И садится на подоконник, трет щеку, озирается, щурясь, по комнате, выдергивает у себя волосок из уха. За угол со скрежетом заворачивает трамвай № 9[227]. Восточное кольцо, Германнплац, Вильденбрухплац, вокзал Трептов, Варшавский мост, Балтенплац, Книпродештрассе, Шенгаузераллее, Штеттинский вокзал, церковь Св. Гедвиги, Галлеские ворота, Германнплац. Хозяин пивной опирается на латунный пивной кран, посасывает и трогает языком новую пломбу в нижней челюсти, вкус как в аптеке, нашу Эмилию придется опять послать летом в деревню или в Цинновиц[228], в летнюю колонию, девочка опять уж худеет, глаза снова останавливаются на проспекте в зеленой обложке, который лежит криво, он кладет его прямо, с каким-то суеверным страхом, не выносит, когда что-нибудь лежит криво. Селедки «Бисмарк»[229] в маринаде, нежные, без костей, рольмопсы в маринаде[230], с огуречным гарниром, высшего качества селедки в желе, цельные, отличного вкуса, селедки для жарения.
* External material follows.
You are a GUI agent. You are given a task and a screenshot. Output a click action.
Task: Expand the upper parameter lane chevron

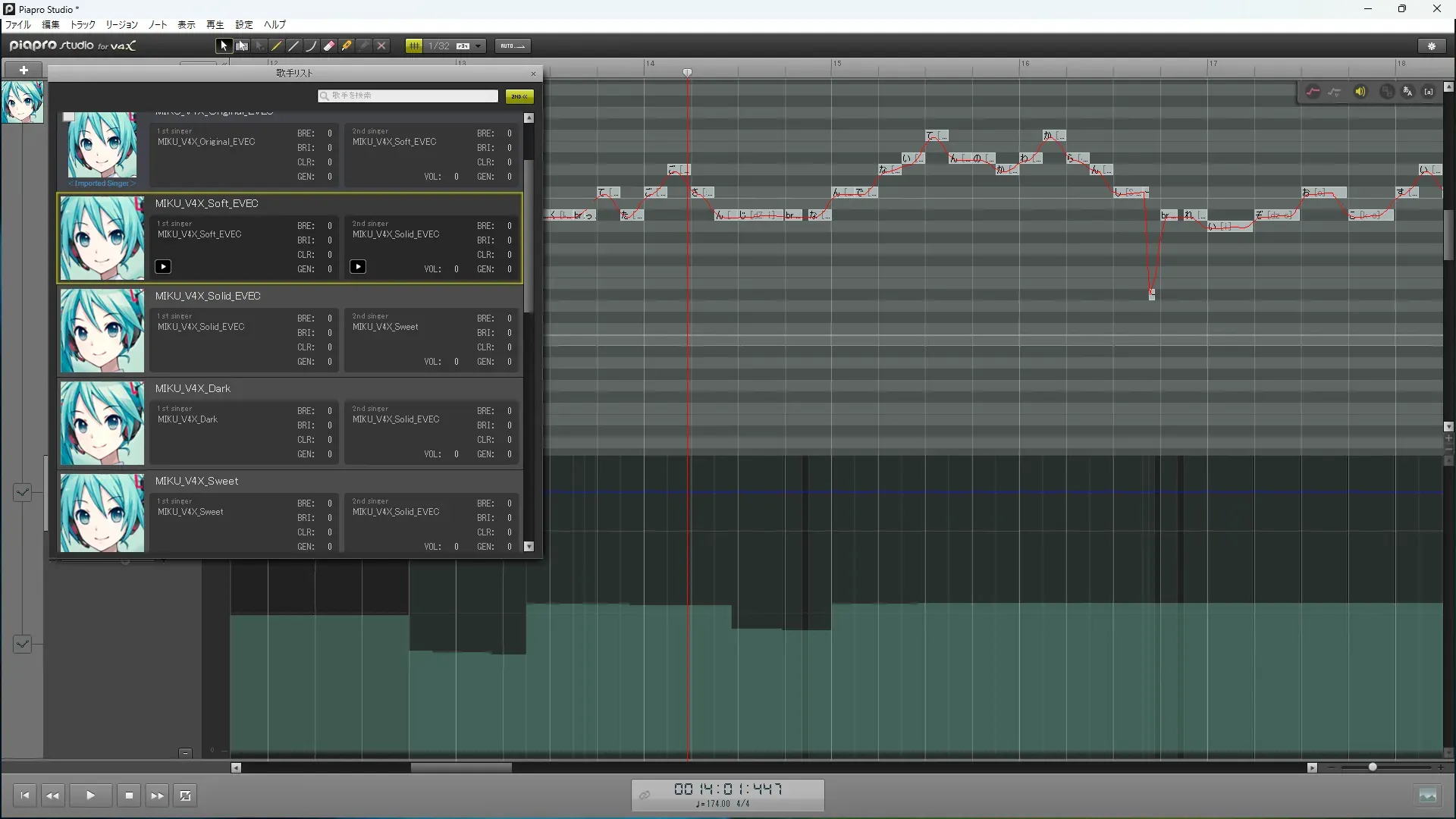coord(22,492)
Слова, шумы, звуковые волны, полные содержания[231], плещут туда и сюда по комнате из горла Дреске, заики, который, улыбаясь, глядит себе под ноги: «Ну, тогда желаю тебе счастья, Франц, на твоем новом пути, как говорят попы. Значит, когда мы в январе пойдем с демонстрацией в Фридрихсфельде, к Карлу и Розе[232], тебя уж с нами не будет. Так-так». Пускай себе заикается, я буду торговать газетами.
Хозяин, очутившись вдвоем с Францем, улыбается ему. Тот с наслаждением вытягивает под столом ноги: «Как вы думаете, Геншке, почему это они смылись? Из-за повязки? Нет, они пошли за подкреплением!» Он все о том же. Изобьют его еще здесь. Кровь польется, кровь польется, кровь польется как вода.
Хозяин все посасывает свою пломбу, надо придвинуть щегленка ближе к окну, ведь такой птичке тоже хочется побольше света. Франц помогает хозяину, вбивает гвоздик за стойкой, а тот переносит с другой стены клетку с беспокойно бьющейся птичкой[233]: «Ишь какая темь сегодня. Это от высоких домов». Франц стоит на стуле, вешает клетку, слезает, свистит, подымает указательный палец и шепчет: «Не надо теперь больше подходить. Ничего, привыкнет. Щегленок, самочка». И оба умолкают, кивают, глядят, улыбаются.
Франц – человек широкого размаха, он знает себе цену
Вечером Франца в самом деле вытуряют из пивной. Пришел он один, в девять часов, взглянул на птицу – та уже сунула головку под крылышко, сидит себе в уголке на жердочке, и как это такая тварь не свалится во сне. Франц шепчется с хозяином: «Скажите пожалуйста, – спит себе при таком шуме, что вы скажете, это ж замечательно, вот, должно быть, устала бедная, хорошо ли ей, что тут так накурено, пожалуй, для таких маленьких легких вредно?» – «Ну, она у меня привыкла, здесь, в пивной, всегда накурено, сегодня как будто даже и не очень».